Sampled from a 3d grid in tripolar space, projected back to 2d LAT, LON data.
Sampled from a 2d grid in tripolar space, projected into 2d LAT LON data.
Unstructured data in tripolar space projected into 2d LAT LON data
The easiest of these is 2. Instead of interpolating in LAT LON space, "just" transform your point back into the source space and interpolate there.
Another option that works for 1 and 2 is to search for the cells that maps from tripolar space to cover your sample point. (You can use a BSP or grid type structure to speed up this search) Pick one of the cells, and interpolate inside it.
Finally there's a heap of unstructured interpolation options .. but they tend to be slow.

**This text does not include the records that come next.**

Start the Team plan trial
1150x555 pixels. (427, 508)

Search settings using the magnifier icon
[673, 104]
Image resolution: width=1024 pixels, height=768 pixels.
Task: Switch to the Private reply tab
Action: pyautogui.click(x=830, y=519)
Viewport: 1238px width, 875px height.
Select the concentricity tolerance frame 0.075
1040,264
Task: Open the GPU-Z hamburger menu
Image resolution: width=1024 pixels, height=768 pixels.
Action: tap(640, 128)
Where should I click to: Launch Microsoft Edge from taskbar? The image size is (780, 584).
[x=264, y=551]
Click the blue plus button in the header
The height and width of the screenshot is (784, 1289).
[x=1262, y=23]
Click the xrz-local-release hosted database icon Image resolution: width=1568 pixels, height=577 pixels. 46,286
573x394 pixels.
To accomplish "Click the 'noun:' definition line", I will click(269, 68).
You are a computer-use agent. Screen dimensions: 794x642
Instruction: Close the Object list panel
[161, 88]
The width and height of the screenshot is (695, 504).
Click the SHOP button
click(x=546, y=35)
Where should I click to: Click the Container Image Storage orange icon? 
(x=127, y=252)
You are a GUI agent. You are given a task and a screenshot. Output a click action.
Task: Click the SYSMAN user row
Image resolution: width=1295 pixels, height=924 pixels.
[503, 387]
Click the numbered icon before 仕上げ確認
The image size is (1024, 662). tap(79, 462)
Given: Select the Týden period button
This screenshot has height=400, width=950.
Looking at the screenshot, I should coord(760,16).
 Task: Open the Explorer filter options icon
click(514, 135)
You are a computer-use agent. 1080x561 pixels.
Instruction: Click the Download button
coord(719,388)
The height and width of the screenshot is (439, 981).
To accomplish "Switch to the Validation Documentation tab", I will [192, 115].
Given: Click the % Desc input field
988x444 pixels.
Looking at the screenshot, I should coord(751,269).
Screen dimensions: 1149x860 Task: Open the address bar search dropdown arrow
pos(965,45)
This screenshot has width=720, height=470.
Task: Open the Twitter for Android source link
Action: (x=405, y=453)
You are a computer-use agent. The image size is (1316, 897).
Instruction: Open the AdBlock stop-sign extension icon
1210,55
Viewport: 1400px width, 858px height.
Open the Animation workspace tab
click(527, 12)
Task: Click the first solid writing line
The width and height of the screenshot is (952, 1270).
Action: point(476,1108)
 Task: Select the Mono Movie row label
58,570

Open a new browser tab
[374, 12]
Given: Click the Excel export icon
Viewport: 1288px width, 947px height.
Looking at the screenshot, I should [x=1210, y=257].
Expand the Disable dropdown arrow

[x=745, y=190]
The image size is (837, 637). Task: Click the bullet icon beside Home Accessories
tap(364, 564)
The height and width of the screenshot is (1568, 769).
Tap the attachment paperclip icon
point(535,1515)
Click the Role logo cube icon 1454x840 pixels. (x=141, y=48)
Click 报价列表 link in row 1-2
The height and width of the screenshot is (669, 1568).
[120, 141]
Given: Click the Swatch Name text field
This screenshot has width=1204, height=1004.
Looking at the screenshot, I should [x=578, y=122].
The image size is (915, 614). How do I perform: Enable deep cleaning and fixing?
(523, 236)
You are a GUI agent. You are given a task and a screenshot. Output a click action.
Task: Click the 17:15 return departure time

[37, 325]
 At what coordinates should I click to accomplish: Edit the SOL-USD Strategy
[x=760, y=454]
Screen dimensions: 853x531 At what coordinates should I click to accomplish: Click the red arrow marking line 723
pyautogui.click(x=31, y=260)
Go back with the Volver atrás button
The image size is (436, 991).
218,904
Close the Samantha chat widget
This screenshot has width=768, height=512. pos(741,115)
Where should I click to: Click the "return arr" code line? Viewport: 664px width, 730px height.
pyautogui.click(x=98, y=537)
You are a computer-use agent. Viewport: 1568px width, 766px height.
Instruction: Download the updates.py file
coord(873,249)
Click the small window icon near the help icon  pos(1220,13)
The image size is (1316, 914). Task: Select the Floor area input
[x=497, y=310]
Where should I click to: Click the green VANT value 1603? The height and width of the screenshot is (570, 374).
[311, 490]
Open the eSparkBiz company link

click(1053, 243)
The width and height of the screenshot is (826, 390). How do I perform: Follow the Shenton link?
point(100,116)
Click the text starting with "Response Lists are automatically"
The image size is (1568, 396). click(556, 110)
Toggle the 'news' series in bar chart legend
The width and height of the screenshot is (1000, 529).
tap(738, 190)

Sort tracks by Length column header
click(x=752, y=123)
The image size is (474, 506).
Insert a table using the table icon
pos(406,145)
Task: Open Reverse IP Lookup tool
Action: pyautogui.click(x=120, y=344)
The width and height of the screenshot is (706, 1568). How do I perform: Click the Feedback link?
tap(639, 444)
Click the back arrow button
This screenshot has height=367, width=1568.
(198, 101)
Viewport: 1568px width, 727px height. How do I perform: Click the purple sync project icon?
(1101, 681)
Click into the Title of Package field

A personal favourite of mine is to use a linear interpolation of the nearest N points, finding those N points can again be done with gridding or a BSP. Another good option is to Delauney triangulate the unstructured points and interpolate on the resulting triangular mesh.
Personally if my mesh was case 1, I'd use an unstructured strategy as I'd be worried about having to handle searching through cells with overlapping projections. Choosing the "right" cell would be difficult.
I suggest you taking a look at GRASS (an open source GIS package) interpolation features (http://grass.ibiblio.org/gdp/html_grass62/v.surf.bspline.html). It's not in python but you can reimplement it or interface with C code.
Am I right in thinking your data grids look something like this (red is the old data, blue is the new interpolated data)?
alt text http://www.geekops.co.uk/photos/0000-00-02%20%28Forum%20images%29/DataSeparation.png
This might be a slightly brute-force-ish approach, but what about rendering your existing data as a bitmap (opengl will do simple interpolation of colours for you with the right options configured and you could render the data as triangles which should be fairly fast). You could then sample pixels at the locations of the new points.
Alternatively, you could sort your first set of points spatially and then find the closest old points surrounding your new point and interpolate based on the distances to those points.
There is a FORTRAN library called BIVAR, which is very suitable for this problem. With a few modifications you can make it usable in python using f2py.
From the description:
BIVAR is a FORTRAN90 library which interpolates scattered bivariate data, by Hiroshi Akima.
BIVAR accepts a set of (X,Y) data points scattered in 2D, with associated Z data values, and is able to construct a smooth interpolation function Z(X,Y), which agrees with the given data, and can be evaluated at other points in the plane.